How CBD work on human body:

CBD works on receptors in the body, particularly the endocannabinoid system (ECS). The ECS is a complex cell-signaling system found in humans and many animals, which plays a crucial role in regulating various physiological processes and maintaining homeostasis (balance) within the body.

The ECS consists of three main components:

1. Endocannabinoids: These are naturally occurring cannabinoids produced by the body. The two primary endocannabinoids identified so far are anandamide and 2-arachidonoylglycerol (2-AG).

2. Cannabinoid Receptors: These are specialized protein receptors found on the surface of cells throughout the body. The two main types of cannabinoid receptors are CB1 and CB2 receptors.

   • CB1 receptors are primarily found in the brain and central nervous system.
   • CB2 receptors are primarily found in the immune system and peripheral tissues.

3. Enzymes: Enzymes are responsible for the synthesis and breakdown of endocannabinoids after they have fulfilled their function. The two key enzymes are fatty acid amide hydrolase (FAAH), which breaks down anandamide, and monoacylglycerol lipase (MAGL), which breaks down 2-AG.

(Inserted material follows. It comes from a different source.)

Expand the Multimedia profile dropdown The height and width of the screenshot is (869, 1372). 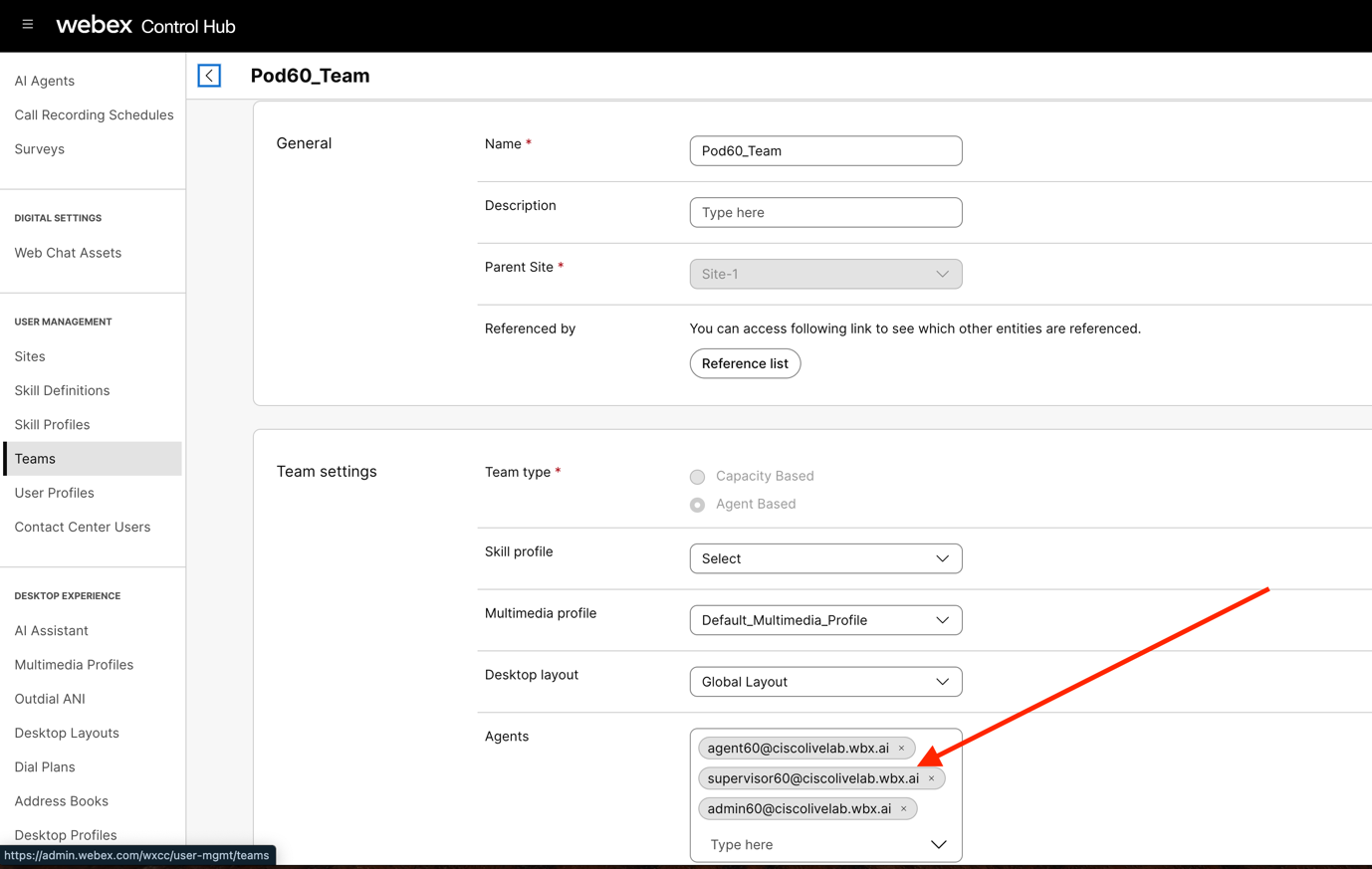(x=825, y=620)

When CBD is consumed, it interacts with the ECS in several ways:

1. CBD  bind to CB1 or CB2 receptors: CBD bind directly to CB1 or CB2 receptors.

2. Inhibition of Enzymes: CBD can inhibit the enzymes FAAH and MAGL, which are responsible for breaking down endocannabinoids like anandamide and 2-AG. By inhibiting these enzymes, CBD can increase the levels of endocannabinoids in the body, enhancing their effects on cannabinoid receptors.

3. Allosteric Modulation: CBD can act as an allosteric modulator, which means it can change the shape of the CB1 and CB2 receptors to enhance or dampen their signaling. This can influence the way other compounds, including endocannabinoids, interact with these receptors.

4. Interaction with Other Receptors: CBD can interact with various non-cannabinoid receptors in the body, such as serotonin receptors (5-HT1A), vanilloid receptors (TRPV1), and G-protein-coupled receptors (GPR55). These interactions may contribute to some of CBD's effects on pain, anxiety, and inflammation.

Due to its complex interactions with the ECS and other receptor systems, CBD can have a wide range of potential effects on the body and may offer therapeutic benefits in various conditions. However, the exact mechanisms and pathways through which CBD exerts its effects are still being studied, and further research is needed to fully understand its potential and limitations.